Records excerpted from a collection:
=== Section Start ===

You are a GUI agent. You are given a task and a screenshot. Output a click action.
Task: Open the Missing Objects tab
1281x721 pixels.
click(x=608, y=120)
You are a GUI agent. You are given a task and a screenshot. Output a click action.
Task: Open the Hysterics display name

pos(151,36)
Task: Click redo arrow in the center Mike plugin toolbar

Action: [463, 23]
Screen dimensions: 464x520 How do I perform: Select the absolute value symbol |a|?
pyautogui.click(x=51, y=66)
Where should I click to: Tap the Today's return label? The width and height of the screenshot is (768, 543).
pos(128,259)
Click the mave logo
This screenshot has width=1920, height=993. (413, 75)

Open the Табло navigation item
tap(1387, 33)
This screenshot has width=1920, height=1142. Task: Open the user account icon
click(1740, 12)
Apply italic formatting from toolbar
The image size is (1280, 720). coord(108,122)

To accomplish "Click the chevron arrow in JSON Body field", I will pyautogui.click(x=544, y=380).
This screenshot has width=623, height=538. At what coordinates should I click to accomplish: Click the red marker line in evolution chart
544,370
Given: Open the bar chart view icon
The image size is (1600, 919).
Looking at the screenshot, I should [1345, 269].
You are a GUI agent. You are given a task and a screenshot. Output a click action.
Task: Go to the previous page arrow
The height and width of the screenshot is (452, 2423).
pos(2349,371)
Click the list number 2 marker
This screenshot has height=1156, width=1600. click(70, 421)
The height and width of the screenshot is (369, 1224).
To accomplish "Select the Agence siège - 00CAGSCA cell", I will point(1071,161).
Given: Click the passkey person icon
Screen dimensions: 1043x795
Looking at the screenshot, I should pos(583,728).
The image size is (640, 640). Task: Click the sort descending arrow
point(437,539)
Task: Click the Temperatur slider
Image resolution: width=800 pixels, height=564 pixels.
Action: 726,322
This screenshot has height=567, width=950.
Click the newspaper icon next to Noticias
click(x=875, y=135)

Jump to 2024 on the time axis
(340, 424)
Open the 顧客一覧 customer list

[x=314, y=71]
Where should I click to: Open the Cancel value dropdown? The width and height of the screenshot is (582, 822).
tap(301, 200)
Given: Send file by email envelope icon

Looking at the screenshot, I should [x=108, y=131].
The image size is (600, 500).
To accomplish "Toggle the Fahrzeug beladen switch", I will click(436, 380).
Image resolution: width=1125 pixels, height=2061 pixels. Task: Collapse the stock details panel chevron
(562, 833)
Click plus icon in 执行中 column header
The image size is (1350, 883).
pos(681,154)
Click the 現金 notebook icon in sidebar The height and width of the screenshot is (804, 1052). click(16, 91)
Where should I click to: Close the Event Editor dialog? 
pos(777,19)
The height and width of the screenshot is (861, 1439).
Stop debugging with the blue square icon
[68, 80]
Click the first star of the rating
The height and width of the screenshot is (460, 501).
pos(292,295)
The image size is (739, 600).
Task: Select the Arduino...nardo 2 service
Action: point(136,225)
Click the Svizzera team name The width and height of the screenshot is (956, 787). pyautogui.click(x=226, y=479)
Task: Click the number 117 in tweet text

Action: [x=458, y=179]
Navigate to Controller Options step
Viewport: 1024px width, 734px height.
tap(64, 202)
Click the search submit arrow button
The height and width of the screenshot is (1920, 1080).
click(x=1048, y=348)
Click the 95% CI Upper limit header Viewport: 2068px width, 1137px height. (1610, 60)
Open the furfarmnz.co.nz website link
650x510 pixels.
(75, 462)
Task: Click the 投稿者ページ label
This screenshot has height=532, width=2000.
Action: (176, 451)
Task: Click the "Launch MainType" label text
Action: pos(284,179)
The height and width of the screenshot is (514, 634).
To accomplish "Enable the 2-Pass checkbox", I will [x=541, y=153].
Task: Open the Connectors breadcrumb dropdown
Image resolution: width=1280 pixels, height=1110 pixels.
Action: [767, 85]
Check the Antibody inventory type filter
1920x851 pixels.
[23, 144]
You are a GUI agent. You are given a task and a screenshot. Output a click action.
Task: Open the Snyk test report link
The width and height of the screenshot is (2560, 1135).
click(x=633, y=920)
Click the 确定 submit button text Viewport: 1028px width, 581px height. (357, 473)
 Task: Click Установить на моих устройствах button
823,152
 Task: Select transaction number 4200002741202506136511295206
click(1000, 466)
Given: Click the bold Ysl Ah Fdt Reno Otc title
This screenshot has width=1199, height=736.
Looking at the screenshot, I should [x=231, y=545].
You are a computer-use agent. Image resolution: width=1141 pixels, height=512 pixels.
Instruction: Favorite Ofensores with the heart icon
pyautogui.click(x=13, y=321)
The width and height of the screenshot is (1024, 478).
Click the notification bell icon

=== Section End ===

WORK TO COMPLETE: Copy the records above exactly.

EXERCISE OUTPUT:
You are a GUI agent. You are given a task and a screenshot. Output a click action.
Task: Open the Missing Objects tab
1281x721 pixels.
click(x=608, y=120)
You are a GUI agent. You are given a task and a screenshot. Output a click action.
Task: Open the Hysterics display name

pos(151,36)
Task: Click redo arrow in the center Mike plugin toolbar

Action: [463, 23]
Screen dimensions: 464x520 How do I perform: Select the absolute value symbol |a|?
pyautogui.click(x=51, y=66)
Where should I click to: Tap the Today's return label? The width and height of the screenshot is (768, 543).
pos(128,259)
Click the mave logo
This screenshot has width=1920, height=993. (413, 75)

Open the Табло navigation item
tap(1387, 33)
This screenshot has width=1920, height=1142. Task: Open the user account icon
click(1740, 12)
Apply italic formatting from toolbar
The image size is (1280, 720). coord(108,122)

To accomplish "Click the chevron arrow in JSON Body field", I will pyautogui.click(x=544, y=380).
This screenshot has width=623, height=538. At what coordinates should I click to accomplish: Click the red marker line in evolution chart
544,370
Given: Open the bar chart view icon
The image size is (1600, 919).
Looking at the screenshot, I should [1345, 269].
You are a GUI agent. You are given a task and a screenshot. Output a click action.
Task: Go to the previous page arrow
The height and width of the screenshot is (452, 2423).
pos(2349,371)
Click the list number 2 marker
This screenshot has height=1156, width=1600. click(70, 421)
The height and width of the screenshot is (369, 1224).
To accomplish "Select the Agence siège - 00CAGSCA cell", I will point(1071,161).
Given: Click the passkey person icon
Screen dimensions: 1043x795
Looking at the screenshot, I should pos(583,728).
The image size is (640, 640). Task: Click the sort descending arrow
point(437,539)
Task: Click the Temperatur slider
Image resolution: width=800 pixels, height=564 pixels.
Action: 726,322
This screenshot has height=567, width=950.
Click the newspaper icon next to Noticias
click(x=875, y=135)

Jump to 2024 on the time axis
(340, 424)
Open the 顧客一覧 customer list

[x=314, y=71]
Where should I click to: Open the Cancel value dropdown? The width and height of the screenshot is (582, 822).
tap(301, 200)
Given: Send file by email envelope icon

Looking at the screenshot, I should [x=108, y=131].
The image size is (600, 500).
To accomplish "Toggle the Fahrzeug beladen switch", I will click(436, 380).
Image resolution: width=1125 pixels, height=2061 pixels. Task: Collapse the stock details panel chevron
(562, 833)
Click plus icon in 执行中 column header
The image size is (1350, 883).
pos(681,154)
Click the 現金 notebook icon in sidebar The height and width of the screenshot is (804, 1052). click(16, 91)
Where should I click to: Close the Event Editor dialog? 
pos(777,19)
The height and width of the screenshot is (861, 1439).
Stop debugging with the blue square icon
[68, 80]
Click the first star of the rating
The height and width of the screenshot is (460, 501).
pos(292,295)
The image size is (739, 600).
Task: Select the Arduino...nardo 2 service
Action: point(136,225)
Click the Svizzera team name The width and height of the screenshot is (956, 787). pyautogui.click(x=226, y=479)
Task: Click the number 117 in tweet text

Action: [x=458, y=179]
Navigate to Controller Options step
Viewport: 1024px width, 734px height.
tap(64, 202)
Click the search submit arrow button
The height and width of the screenshot is (1920, 1080).
click(x=1048, y=348)
Click the 95% CI Upper limit header Viewport: 2068px width, 1137px height. (1610, 60)
Open the furfarmnz.co.nz website link
650x510 pixels.
(75, 462)
Task: Click the 投稿者ページ label
This screenshot has height=532, width=2000.
Action: (176, 451)
Task: Click the "Launch MainType" label text
Action: pos(284,179)
The height and width of the screenshot is (514, 634).
To accomplish "Enable the 2-Pass checkbox", I will [x=541, y=153].
Task: Open the Connectors breadcrumb dropdown
Image resolution: width=1280 pixels, height=1110 pixels.
Action: [767, 85]
Check the Antibody inventory type filter
1920x851 pixels.
[23, 144]
You are a GUI agent. You are given a task and a screenshot. Output a click action.
Task: Open the Snyk test report link
The width and height of the screenshot is (2560, 1135).
click(x=633, y=920)
Click the 确定 submit button text Viewport: 1028px width, 581px height. (357, 473)
 Task: Click Установить на моих устройствах button
823,152
 Task: Select transaction number 4200002741202506136511295206
click(1000, 466)
Given: Click the bold Ysl Ah Fdt Reno Otc title
This screenshot has width=1199, height=736.
Looking at the screenshot, I should [x=231, y=545].
You are a computer-use agent. Image resolution: width=1141 pixels, height=512 pixels.
Instruction: Favorite Ofensores with the heart icon
pyautogui.click(x=13, y=321)
The width and height of the screenshot is (1024, 478).
Click the notification bell icon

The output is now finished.